__LESETEXT__:

##############################

Dienstag, 23. März 2010

Guerrilla Alliance - Guerrilla Warfare


Release Date:
09. April 2010

Label:
Planet X Records

Tracklist:
01. Guerrilla Instincts
02. School Of Assassins
03. Wrath Of Kings (Feat. V.I.)
04. Sodom And Gomorrah (Feat. El*A*Kwents)
05. Architecture Of A Perfect Weapon
06. Sick Man Of Asia
07. Guerrilla Warfare
08. Inglorious Basterds
09. Audubon Ballroom (Feat. Stranga The Great)
10. Systematic Genocide (Feat. Schizo Da Madcapp)
11. Mark Of The Beast (Feat. G.I. 45)
12. The Hidden Fortress (Feat. Holocaust)
13. Revelationz (Feat. Armageddon)
14. The Prophecy (Feat. Shabazz The Disciple)
15. Nightmare Portal (Feat. Rook Da Rukus)
16. The Lost Symbol (Feat. Stranga The Great, Aztech, Eratic & Lone1)

##############################

(Einige Einträge)

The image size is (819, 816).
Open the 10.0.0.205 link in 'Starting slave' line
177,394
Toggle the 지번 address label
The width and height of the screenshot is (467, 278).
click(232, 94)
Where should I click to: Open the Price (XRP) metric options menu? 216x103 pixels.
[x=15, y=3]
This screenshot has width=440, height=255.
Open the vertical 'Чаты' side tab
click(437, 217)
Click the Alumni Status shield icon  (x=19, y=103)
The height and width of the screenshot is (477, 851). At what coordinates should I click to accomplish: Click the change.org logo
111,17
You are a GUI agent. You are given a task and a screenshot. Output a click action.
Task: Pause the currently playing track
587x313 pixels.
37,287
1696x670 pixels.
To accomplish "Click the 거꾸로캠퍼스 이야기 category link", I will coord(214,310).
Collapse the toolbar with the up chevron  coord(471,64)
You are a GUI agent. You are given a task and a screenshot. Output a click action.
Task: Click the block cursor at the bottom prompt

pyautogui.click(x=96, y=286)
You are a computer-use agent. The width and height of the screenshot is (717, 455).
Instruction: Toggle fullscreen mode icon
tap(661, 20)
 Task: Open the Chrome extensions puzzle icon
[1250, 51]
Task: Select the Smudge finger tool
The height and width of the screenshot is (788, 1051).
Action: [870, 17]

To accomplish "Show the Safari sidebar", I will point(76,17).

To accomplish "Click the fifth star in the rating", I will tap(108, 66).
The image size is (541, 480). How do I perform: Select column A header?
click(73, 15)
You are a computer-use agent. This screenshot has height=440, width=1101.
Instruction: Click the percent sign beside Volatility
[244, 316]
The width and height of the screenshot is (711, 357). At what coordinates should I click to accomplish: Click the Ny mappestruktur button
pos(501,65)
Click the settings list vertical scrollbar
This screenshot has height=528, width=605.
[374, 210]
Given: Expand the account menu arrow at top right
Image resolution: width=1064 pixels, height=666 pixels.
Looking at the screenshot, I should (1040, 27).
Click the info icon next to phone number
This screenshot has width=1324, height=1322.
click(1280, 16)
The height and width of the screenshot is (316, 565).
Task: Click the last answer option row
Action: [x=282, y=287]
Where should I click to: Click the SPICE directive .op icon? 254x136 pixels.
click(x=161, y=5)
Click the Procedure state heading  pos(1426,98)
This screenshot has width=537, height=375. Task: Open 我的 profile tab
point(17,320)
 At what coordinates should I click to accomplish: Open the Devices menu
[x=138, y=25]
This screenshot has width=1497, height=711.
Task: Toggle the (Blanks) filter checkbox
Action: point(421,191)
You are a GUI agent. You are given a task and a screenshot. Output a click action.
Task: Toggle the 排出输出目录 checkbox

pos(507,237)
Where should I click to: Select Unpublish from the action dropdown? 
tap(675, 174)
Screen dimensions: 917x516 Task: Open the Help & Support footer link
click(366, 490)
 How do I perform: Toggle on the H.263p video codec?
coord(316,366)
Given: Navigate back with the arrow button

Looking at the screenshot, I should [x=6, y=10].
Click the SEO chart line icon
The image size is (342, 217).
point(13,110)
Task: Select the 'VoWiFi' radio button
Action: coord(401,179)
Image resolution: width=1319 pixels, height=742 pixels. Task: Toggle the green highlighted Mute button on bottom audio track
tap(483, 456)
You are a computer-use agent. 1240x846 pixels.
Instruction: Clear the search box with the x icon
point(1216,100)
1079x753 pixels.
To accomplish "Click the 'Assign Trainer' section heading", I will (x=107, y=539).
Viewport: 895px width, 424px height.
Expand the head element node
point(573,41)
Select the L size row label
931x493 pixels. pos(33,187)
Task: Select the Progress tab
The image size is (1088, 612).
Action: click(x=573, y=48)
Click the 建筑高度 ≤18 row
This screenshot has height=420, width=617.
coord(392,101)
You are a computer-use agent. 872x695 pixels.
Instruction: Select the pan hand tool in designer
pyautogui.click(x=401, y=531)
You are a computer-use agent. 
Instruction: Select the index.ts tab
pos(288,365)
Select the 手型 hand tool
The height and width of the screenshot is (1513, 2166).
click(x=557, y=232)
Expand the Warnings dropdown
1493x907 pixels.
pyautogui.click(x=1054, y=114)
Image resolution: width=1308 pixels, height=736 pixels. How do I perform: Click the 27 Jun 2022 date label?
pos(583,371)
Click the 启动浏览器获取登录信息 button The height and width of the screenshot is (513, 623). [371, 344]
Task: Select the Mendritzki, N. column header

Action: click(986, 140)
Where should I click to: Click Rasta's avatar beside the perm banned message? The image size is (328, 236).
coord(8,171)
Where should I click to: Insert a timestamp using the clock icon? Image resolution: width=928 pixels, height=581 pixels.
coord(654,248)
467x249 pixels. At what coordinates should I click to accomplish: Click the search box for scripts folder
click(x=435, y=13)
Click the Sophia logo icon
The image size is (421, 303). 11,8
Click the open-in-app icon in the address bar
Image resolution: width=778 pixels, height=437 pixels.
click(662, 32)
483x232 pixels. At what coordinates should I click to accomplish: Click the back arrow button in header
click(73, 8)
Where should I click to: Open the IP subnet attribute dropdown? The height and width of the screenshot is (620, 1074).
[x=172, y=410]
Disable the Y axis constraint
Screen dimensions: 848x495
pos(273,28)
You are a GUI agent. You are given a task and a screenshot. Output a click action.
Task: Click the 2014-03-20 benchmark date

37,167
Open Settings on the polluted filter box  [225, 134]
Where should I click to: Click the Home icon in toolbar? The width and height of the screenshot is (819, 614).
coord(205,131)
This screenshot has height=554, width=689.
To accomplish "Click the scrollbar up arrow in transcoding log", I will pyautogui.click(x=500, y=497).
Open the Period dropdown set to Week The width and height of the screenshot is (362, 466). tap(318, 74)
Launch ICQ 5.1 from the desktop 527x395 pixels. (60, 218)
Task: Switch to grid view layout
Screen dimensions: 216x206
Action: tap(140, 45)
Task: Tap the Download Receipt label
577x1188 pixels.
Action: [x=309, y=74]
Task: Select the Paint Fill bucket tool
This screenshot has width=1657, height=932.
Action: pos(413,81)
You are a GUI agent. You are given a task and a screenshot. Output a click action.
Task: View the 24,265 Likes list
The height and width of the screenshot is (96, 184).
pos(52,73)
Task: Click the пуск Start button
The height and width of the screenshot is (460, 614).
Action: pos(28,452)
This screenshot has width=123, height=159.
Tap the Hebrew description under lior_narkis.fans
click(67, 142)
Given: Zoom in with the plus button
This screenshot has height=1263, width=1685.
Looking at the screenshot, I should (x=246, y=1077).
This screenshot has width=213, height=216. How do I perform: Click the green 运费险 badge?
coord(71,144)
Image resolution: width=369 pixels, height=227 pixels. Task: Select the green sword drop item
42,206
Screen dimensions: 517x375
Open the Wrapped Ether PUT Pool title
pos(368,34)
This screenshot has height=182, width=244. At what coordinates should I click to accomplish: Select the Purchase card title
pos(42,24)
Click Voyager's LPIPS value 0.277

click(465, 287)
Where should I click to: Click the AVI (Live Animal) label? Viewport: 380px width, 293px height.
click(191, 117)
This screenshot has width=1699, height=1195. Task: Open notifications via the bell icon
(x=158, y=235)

##############################

__AUFGABEN__:
A. Ersetze in den Albumangaben zu „Guerrilla Warfare“ im Abschnitt von „04. Sodom And“ bis „Stranga The Great)“ das Wort „Ballroom“ durch „Hall“ und gib diesen Abschnitt wieder.
B. Setze die Albumangaben zu „Guerrilla Warfare“ dort fort, wo sie enden.

__LÖSUNGEN__:
A.
04. Sodom And Gomorrah (Feat. El*A*Kwents)
05. Architecture Of A Perfect Weapon
06. Sick Man Of Asia
07. Guerrilla Warfare
08. Inglorious Basterds
09. Audubon Hall (Feat. Stranga The Great)

B.
Review:
Neben großflächigem Label-Sterben gibt es auch noch Künstler, die sich dazu entschließen, mit der Gründung eines Labels die eigene Unabhängigkeit sicherzustellen und der Welt die eigene Musik zu präsentieren. Das ist bei Planet X Records der Fall, dem Vega X als Kopf vorsteht, Macabean The Rebel als Vize dient und dem eine Handvoll Artists zugehört. Doch es sind die beiden Chefs, die uns hier interessieren, denn sie bilden zusammen die Guerrilla Alliance, die seit nunmehr zwei Jahren an ihrem Debüt arbeitet. Da beide bisher wenig in Erscheinung getreten sind und ihre Solo-Projekte (Vega X mit "Terrifying Consequences" und Macabean als Mac Blaze mit "Werdz From The Rebel: Part II", beide 2008) kaum Beachtung fanden, wird "Guerrilla Warfare" dem Konsument nicht nur als Vorstellung des neuen Labels, sondern auch als Vorstellung der Künstler selbst dienen.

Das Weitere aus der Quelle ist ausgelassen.